Wesleyan alumni Jared Julian said he was initially excited about the idea of joining the A&M family and gaining the prestige that comes along with that brand.
“It’s been disheartening,” he said. “It was represented to us that the value of our degree would, if anything, be enhanced. Instead, we feel very much lost. The law school and its reputation that the professors and students have built have been taken from us. We’re getting nothing in return.”
Now Wesleyan Law alumni are doing what lawyers do: They are organizing and gathering evidence as though preparing for a court case. Some alumni started Facebook groups on which people have discussed taking legal action against A&M.
Fort Worth attorney Warren Norred, who calls himself a “happy warrior,” created a petition imploring A&M to reissue the alumni’s law degrees. So far the petition has 243 signatures. In the petition, Norred writes that he and other Wesleyan graduates have looked for and could find no legal basis for A&M to claim it can deny them their reissued diplomas.
“The petition doesn’t say emphatically that we’re right,” he said. “It just says we couldn’t find anything.”
Norred is frustrated that so many questions about the sale of Wesleyan remain unanswered, such as whether his school records are now subject to public information requests and how the erasure of Wesleyan Law will affect its graduates who seek to practice outside of Texas under reciprocity rules. In 26 states, lawyers who have passed the Texas bar exam are not required to take the other states’ bar exams in order to practice there. But one of the requirements is that the lawyer must have graduated from an accredited law school.
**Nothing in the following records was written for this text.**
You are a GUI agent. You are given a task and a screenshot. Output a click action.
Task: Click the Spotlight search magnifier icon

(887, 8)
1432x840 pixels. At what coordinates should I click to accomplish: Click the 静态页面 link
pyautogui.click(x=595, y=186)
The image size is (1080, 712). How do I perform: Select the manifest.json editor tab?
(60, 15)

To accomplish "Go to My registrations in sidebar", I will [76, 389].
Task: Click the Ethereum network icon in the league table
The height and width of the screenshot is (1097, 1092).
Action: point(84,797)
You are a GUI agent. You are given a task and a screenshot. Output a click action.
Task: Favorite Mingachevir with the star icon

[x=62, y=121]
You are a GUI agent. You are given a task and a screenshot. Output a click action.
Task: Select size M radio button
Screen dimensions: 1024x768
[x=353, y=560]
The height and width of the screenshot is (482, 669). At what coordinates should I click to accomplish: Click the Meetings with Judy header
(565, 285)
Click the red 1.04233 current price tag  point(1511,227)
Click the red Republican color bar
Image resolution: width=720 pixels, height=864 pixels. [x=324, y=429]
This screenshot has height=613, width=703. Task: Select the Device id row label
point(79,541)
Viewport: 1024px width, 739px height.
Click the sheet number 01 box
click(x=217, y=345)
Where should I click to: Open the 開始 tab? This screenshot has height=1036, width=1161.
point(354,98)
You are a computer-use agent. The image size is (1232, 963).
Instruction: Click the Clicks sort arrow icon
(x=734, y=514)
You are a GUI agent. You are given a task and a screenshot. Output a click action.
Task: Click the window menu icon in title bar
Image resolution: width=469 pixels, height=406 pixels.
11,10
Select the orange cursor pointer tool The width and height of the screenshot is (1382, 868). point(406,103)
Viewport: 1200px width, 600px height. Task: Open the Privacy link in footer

“There is no place on the A&M law school website that tells Wesleyan Law alumni how you handle these issues,” he said. “They don’t want to take responsibility.”
He believes that he is now an A&M School of Law graduate.
“Texas A&M purchased and renamed this school,” he said. “They did not make it up out of whole cloth. If I were to ask Texas A&M School of Law for a list of graduates from 1994 to 2012, would I be on that list? If I am on that list, how can I not be called a Texas A&M School of Law graduate?
“The fact is, we do have a degree from Texas A&M,” he said. “We just haven’t been issued it.”
Former student Matthew Graham, who practices in Dallas, noted that on its website, A&M often trumpets the accomplishments of Wesleyan Law graduates when they do something noteworthy. In those cases, he said, they are happy to acknowledge Wesleyan Law graduates as A&M alumni.
“It’s a sort of strange, self-serving use of our accomplishments without allowing us to use their name on our resumé,” he said.
Julian also feels that the relationship between A&M and Wesleyan graduates is decidedly one-way.
“[A&M officials] are saying ‘Thank you very much. On the one hand, you created an excellent law school, and your reputation of the quality of attorneys is the reason we were attracted to the school. In return, we’re not willing to recognize you,’ ” he said.
Graham isn’t looking for a job, but if he were, he said, he wouldn’t know what to put on a resumé.
“I don’t even have a bread-crumb trail to get back to where the school is,” he said. “If you go on the internet and look around a bit, it’s been expunged.
“You can’t buy a Wesleyan Law t-shirt, you can’t buy a Wesleyan Law coffee mug,” he said. “It’s history now.”